A cross-platform SFML 2.5.1 & C++17 build environment for Visual Studio Code

Note: This project has been superseded by: https://github.com/chalet-org/chalet-example-sfml, utilizing a new build system called Chalet. Please give that a try instead!


Features

  • Cross-platform build environments (Windows, Linux & MacOS)
  • GCC & Clang Compiler Configuration
  • Debugger support or standalone Debug build
  • Unit testing (with Catch2)
  • Static Profiler on Windows/Linux (gprof)
  • Bash terminal integration
  • Automated copying of dependencies
  • Automated production build
  • Automated app bundling on MacOS
  • Basic app bundle on Linux
  • Optionally auto-generate assembly from compiled objects (using objdump)
  • Optional precompiled header (cross-platform as well)
  • Optional Keybindings (F8, F9 & F10)
  • Optionally build on Raspberry Pi! (see bottom of Readme)

Prerequisites

Windows

MacOS

Linux

  • Get SFML 2.5.1 from your distro if it has it, or compile from source

All


Installation

Windows

  1. Download & Extract SFML to C:/SFML-2.5.1/ where the bin/lib/include folders are contained within
  2. Download & Extract MinGW to C:/mingw32/ where the bin/lib/include folders are contained within

All

  1. Download & Install Visual Studio Code if you don't already have it.
  2. Install the official C/C++ Extension, reload the window & wait for the dependencies to install.
  3. If on Windows, install Git Bash, and ensure the "terminal.integrated.shell.windows" property in the project's settings.json is set to bash.exe's correct location (default: C:/Program Files/Git/bin/bash.exe). We'll be using this for the terminal in our workspace so that the Makefile can run in both Windows, Mac & Linux
  4. In settings.json Ensure Path in the terminal.integrated.env.windows object is set to the correct location of the compiler's executable (example: C:\mingw32\bin) and the SFML directory is correct as well. Keep in mind Paths should be separated by a semi-colon with no spaces between.
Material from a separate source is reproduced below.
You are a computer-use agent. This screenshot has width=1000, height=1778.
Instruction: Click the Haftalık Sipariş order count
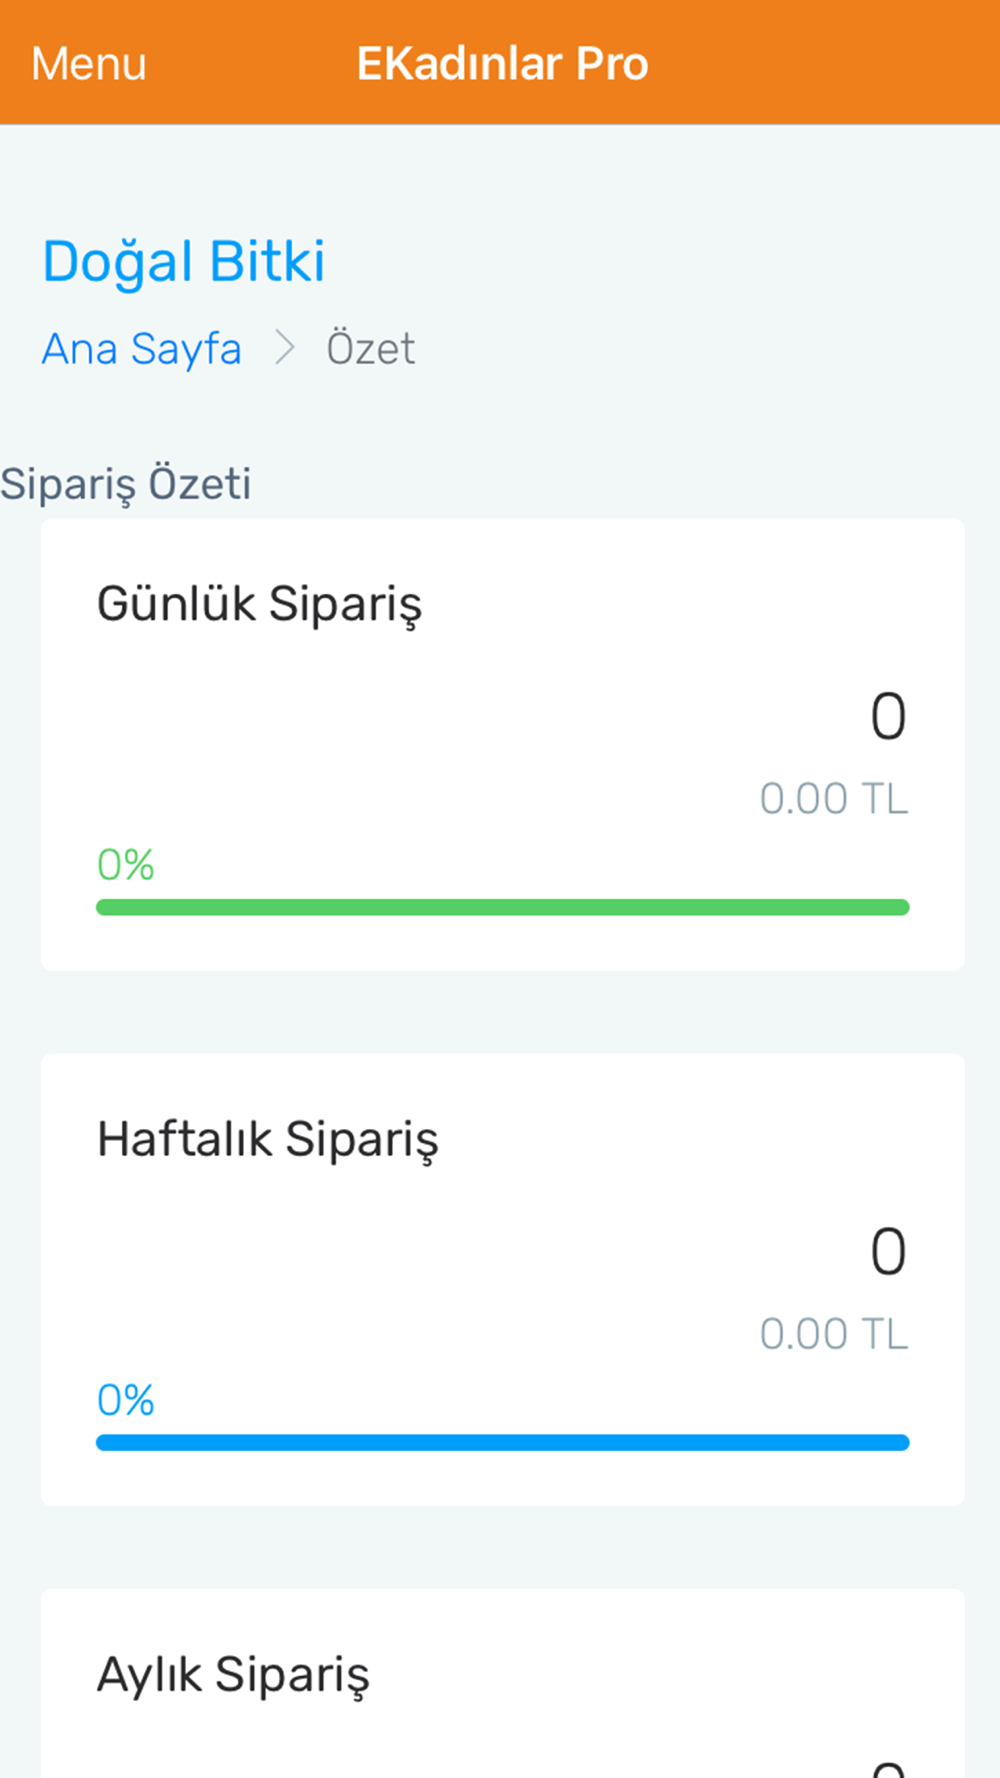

Note: You can manage the "Path" environment variable from Windows if you'd like, but I've found sandboxing it in VS Code is better for tracking things like .dll dependencies.


Configuration

At this point, everything you need is installed

  1. Open the sfml-vscode-boilerplate folder in VS Code.
  2. With Main.cpp (or any source file) open, check the lower-right to ensure "Win32/Mac/Linux" is the configuration set (this should be auto-selected by the C++ plugin). If it is not correct, hit Ctrl+Shift+B and select C/Cpp: Select a configuration... and choose the platform you're working on.
  3. At this point you should be able to run a build task (Ctrl+Shift+B > Build & Run), but it'll be nicer to add keybindings for these tasks so you can build with 1 keypress.
  4. Open the .vscode folder and click on the _keybindings.json file. This is not an officially recognized file, but just contains the keybindings you can copy into the actual keybindings.json file.
  5. Go into File > Preferences > Keyboard Shortcuts & click on the keybindings.json link at the top.
  6. Copy the keybindings into this file. Feel free to change them if you don't like them later.
  7. Hit the F9 key to run the Build & Run: Release task. It should run the Makefile, find the compiler, build the Main.cpp into Main.o, and launch the sample SFML app. Shift+F9 will launch the basic Debug build, and F8 will launch the actual Debugger alongside the Debug build.

Adding Source Files

Source files and folders are automatically detected by the Makefile. It looks for them in the "src" folder, and at the moment builds from .c, .cpp, .cc & .rc files.


Makefile Environment

The environment variables used by the Makefile are managed from the env folder in separate .mk (Make) files, organized by build type & platform, so you can customize which SFML libraries to include if you want, or pretty much anything without having to edit the tasks.json. Each file is outlined below:

./build.sh: Contains the build scripts that tasks.json calls

./env/.all.mk: All platforms & builds
./env/.debug.mk: All platforms, Debug build
./env/.release.mk: All platforms, Release build

./env/linux.all.mk: Linux, All builds
./env/linux.debug.mk: Linux, Debug build
./env/linux.release.mk: Linux, Release build

./env/osx.all.mk: MacOS, All builds
./env/osx.debug.mk: MacOS, Debug build
./env/osx.release.mk: MacOS, Release build

./env/rpi.release.mk: Linux (Raspberry Pi), Release build

./env/windows.all.mk: Windows, All builds
./env/windows.debug.mk: Windows, Debug build
./env/windows.release.mk: Windows, Release build

Unit Tests use the same settings as the Release build.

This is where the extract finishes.